**Brief:** Only lines with the string "Fiscal" should be returned from the data below.

**Stored data:**
........
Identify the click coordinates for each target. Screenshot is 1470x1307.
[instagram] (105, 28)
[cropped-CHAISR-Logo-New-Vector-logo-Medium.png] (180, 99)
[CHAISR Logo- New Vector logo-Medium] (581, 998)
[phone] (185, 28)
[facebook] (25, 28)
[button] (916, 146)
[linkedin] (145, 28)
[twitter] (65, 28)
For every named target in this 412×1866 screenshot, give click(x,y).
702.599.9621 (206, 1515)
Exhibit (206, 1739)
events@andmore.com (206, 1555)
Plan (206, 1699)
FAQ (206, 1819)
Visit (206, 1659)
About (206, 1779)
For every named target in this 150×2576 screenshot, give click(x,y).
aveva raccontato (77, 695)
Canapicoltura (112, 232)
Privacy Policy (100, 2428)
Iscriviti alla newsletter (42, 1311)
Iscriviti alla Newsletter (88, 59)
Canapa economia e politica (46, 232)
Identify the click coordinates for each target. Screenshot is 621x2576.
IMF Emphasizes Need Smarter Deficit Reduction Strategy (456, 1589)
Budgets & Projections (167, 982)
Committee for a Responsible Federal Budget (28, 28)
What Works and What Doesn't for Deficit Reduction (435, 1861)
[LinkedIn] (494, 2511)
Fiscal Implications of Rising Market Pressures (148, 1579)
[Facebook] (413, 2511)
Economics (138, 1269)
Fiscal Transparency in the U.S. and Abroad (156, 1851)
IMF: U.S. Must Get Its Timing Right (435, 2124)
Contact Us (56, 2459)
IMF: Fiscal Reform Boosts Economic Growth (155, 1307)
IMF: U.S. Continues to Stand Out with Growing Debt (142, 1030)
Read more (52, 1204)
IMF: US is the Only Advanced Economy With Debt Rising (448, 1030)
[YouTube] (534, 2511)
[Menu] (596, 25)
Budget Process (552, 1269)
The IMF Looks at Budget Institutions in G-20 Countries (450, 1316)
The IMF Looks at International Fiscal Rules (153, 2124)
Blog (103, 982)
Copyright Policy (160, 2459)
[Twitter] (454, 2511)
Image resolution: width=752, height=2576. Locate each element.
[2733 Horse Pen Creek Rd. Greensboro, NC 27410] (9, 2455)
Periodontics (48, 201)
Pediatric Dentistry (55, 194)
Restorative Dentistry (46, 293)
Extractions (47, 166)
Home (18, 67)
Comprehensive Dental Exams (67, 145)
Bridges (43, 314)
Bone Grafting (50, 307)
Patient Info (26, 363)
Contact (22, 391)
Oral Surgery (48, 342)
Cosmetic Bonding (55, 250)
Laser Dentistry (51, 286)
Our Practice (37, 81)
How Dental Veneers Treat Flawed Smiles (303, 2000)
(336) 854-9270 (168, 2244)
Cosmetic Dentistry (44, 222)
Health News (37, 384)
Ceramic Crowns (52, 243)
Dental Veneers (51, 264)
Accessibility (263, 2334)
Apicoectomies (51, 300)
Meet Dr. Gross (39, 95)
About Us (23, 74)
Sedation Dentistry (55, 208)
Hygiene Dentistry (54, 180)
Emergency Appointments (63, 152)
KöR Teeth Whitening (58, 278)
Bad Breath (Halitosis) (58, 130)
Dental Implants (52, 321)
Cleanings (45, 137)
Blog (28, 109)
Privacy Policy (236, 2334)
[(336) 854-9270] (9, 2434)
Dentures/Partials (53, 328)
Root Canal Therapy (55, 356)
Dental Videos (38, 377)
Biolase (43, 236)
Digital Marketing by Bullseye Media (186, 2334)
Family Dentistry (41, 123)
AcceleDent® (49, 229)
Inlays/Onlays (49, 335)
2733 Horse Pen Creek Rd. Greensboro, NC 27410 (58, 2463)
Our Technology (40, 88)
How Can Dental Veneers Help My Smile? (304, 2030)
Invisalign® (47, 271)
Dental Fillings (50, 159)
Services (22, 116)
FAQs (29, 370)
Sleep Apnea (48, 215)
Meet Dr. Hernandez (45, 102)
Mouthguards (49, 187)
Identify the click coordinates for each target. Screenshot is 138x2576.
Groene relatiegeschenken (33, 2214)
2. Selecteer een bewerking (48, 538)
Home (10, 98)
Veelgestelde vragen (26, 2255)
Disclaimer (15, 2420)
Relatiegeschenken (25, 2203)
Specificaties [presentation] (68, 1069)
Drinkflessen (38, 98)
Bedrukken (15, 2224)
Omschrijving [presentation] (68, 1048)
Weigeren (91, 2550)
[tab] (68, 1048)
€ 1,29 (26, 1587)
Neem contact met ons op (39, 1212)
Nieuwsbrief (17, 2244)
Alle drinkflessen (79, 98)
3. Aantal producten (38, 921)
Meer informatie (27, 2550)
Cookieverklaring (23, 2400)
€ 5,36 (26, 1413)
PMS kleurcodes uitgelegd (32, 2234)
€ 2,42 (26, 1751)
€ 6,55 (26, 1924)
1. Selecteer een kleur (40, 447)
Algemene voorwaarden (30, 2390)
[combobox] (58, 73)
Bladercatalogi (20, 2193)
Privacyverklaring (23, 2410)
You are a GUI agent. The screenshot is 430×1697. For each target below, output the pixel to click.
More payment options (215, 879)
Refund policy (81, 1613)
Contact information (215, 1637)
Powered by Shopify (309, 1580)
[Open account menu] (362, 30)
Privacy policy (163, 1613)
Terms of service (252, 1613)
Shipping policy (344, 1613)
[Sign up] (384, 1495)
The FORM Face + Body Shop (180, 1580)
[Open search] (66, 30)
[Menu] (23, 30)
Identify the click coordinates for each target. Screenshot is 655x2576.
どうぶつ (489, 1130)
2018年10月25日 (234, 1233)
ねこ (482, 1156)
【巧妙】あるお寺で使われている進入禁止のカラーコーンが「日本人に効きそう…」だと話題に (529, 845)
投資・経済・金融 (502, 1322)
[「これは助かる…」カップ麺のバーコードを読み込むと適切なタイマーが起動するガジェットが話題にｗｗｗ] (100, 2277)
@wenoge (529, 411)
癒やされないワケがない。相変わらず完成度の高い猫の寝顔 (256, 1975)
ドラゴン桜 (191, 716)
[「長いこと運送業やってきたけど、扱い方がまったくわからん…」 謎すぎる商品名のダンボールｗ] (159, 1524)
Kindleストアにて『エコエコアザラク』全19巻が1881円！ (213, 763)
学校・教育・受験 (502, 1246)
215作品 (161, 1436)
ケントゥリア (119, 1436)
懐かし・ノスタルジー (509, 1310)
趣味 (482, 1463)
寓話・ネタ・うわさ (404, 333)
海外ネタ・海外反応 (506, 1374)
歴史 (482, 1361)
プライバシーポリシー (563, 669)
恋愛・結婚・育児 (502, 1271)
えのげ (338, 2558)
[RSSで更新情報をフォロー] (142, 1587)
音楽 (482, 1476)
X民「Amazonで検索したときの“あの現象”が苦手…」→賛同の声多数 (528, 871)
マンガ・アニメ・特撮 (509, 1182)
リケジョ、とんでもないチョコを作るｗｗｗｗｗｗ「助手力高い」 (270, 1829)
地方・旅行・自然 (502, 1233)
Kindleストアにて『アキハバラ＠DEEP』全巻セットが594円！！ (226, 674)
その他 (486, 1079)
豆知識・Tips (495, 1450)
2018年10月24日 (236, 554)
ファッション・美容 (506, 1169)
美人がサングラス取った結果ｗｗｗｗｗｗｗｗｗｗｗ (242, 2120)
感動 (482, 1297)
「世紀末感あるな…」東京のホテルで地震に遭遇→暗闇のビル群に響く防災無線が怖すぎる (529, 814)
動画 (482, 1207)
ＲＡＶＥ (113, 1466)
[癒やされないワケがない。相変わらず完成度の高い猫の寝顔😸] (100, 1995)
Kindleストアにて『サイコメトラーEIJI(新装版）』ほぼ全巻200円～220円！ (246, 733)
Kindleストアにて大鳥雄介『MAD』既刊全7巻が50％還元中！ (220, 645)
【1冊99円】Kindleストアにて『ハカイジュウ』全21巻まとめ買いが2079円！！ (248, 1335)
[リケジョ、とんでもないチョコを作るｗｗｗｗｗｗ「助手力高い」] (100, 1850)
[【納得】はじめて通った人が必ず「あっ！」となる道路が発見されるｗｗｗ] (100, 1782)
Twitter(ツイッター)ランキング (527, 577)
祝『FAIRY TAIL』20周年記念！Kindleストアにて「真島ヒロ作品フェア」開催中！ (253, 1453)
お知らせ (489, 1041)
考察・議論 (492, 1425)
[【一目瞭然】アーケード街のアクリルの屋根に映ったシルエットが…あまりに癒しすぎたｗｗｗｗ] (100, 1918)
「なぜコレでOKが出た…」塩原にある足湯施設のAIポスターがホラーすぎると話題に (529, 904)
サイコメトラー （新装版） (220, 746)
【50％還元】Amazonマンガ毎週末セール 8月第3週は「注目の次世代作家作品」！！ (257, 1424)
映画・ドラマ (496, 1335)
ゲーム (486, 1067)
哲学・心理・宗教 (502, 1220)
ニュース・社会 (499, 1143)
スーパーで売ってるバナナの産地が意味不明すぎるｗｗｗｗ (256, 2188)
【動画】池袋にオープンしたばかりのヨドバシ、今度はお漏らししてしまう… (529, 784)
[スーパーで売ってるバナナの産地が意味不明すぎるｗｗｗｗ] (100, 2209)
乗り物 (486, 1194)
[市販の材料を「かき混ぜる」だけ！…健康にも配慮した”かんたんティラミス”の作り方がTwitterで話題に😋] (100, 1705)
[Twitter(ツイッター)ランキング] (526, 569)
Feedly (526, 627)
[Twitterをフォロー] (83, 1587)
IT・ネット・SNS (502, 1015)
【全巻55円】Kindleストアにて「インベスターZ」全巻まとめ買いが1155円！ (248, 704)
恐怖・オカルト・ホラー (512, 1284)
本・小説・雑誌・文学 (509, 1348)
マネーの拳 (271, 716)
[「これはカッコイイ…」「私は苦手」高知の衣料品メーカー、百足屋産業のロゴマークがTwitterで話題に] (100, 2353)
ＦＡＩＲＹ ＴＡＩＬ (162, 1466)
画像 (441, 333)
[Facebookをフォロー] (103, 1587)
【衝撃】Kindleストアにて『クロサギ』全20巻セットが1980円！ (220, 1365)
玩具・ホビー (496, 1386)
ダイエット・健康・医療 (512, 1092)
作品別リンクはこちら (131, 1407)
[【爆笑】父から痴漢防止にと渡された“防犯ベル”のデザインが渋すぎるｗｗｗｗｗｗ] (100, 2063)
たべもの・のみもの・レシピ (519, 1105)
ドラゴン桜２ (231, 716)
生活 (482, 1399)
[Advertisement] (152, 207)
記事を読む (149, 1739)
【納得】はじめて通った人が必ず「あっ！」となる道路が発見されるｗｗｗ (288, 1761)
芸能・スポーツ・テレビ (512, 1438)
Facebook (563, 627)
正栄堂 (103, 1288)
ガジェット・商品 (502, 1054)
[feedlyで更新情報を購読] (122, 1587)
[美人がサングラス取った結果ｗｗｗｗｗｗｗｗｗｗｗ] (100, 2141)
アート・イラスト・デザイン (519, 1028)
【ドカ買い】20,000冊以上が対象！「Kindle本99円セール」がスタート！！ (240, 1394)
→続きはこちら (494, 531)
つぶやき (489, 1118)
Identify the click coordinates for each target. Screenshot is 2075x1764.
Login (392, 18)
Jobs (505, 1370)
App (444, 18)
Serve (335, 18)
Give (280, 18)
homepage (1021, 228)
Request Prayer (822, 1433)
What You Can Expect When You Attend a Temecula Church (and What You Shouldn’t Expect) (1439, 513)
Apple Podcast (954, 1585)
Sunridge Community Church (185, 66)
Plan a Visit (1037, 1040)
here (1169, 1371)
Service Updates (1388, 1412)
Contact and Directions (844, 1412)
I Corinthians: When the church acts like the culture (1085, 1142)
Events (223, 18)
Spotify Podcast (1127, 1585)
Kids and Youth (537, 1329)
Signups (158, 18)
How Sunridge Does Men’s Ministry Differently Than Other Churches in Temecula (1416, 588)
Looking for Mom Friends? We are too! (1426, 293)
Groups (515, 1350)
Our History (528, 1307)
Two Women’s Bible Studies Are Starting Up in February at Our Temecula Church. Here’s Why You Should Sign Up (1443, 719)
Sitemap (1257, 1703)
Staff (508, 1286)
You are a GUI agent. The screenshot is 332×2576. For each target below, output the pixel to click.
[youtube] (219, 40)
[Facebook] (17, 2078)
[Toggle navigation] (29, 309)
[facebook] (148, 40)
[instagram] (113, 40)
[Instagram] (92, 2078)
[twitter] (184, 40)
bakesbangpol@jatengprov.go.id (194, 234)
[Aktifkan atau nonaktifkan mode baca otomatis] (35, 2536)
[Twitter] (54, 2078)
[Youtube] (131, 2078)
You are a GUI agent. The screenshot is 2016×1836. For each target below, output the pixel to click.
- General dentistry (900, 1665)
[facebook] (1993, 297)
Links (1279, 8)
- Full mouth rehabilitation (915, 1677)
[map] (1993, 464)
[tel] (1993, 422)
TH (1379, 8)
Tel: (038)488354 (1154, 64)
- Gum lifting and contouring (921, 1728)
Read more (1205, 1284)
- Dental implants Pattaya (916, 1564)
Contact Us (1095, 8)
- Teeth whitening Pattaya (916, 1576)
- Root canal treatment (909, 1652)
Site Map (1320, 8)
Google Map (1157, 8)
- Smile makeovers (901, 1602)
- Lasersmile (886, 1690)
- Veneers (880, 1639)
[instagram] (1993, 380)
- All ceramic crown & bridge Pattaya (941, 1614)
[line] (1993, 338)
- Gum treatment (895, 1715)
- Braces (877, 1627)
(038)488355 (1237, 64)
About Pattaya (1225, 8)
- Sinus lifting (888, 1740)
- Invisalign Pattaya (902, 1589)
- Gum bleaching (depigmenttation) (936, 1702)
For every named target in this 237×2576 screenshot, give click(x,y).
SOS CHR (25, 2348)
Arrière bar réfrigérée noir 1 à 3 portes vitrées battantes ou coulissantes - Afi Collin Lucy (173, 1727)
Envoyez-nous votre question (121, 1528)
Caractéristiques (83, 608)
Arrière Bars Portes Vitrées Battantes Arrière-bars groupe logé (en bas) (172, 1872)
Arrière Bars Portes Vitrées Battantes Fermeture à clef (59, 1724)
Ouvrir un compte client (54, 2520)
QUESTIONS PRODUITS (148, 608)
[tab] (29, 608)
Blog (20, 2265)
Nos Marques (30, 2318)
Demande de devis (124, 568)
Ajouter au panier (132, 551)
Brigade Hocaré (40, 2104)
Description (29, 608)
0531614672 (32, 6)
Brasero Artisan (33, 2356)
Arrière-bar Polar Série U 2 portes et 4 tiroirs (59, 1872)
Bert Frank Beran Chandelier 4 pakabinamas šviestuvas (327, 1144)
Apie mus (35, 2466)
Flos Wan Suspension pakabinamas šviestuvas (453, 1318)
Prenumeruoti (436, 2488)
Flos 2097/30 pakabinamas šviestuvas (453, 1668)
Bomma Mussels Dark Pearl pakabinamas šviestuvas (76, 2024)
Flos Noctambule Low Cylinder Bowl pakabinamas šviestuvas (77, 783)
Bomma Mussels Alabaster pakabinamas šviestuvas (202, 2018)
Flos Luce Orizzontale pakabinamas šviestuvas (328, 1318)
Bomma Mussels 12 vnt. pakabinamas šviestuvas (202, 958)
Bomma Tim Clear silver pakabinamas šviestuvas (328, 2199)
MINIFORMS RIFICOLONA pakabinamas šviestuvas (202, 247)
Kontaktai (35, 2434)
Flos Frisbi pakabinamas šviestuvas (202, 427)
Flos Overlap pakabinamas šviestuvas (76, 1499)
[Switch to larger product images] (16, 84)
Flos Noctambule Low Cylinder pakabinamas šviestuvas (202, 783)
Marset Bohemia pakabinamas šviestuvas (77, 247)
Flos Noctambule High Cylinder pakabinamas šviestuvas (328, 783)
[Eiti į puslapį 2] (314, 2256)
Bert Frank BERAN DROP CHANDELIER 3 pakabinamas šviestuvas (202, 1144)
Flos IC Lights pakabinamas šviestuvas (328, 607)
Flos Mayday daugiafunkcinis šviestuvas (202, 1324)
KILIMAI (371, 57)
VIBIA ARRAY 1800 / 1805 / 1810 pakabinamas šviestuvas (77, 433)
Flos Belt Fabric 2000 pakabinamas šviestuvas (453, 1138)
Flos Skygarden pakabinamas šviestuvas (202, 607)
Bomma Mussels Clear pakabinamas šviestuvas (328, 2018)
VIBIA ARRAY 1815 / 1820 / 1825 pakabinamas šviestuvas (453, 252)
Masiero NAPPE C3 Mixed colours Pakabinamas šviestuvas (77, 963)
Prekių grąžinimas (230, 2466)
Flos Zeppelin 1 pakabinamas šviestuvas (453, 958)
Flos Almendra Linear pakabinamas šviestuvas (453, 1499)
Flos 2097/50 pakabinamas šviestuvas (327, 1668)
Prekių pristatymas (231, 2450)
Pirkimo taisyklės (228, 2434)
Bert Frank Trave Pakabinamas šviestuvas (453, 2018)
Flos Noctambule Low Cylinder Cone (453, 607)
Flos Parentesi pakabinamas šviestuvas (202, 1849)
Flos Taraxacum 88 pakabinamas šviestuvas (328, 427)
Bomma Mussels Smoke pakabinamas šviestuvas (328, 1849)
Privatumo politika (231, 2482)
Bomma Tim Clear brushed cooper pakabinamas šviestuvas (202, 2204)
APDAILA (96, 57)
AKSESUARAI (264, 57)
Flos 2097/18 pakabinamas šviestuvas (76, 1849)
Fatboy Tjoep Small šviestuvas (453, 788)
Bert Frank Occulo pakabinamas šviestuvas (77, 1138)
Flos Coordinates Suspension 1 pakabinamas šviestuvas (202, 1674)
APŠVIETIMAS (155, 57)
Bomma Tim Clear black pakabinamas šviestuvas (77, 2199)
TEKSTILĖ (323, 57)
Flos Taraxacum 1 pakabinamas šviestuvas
........
**Output of the task:**
Fiscal Implications of Rising Market Pressures (148, 1579)
Fiscal Transparency in the U.S. and Abroad (156, 1851)
IMF: Fiscal Reform Boosts Economic Growth (155, 1307)
The IMF Looks at International Fiscal Rules (153, 2124)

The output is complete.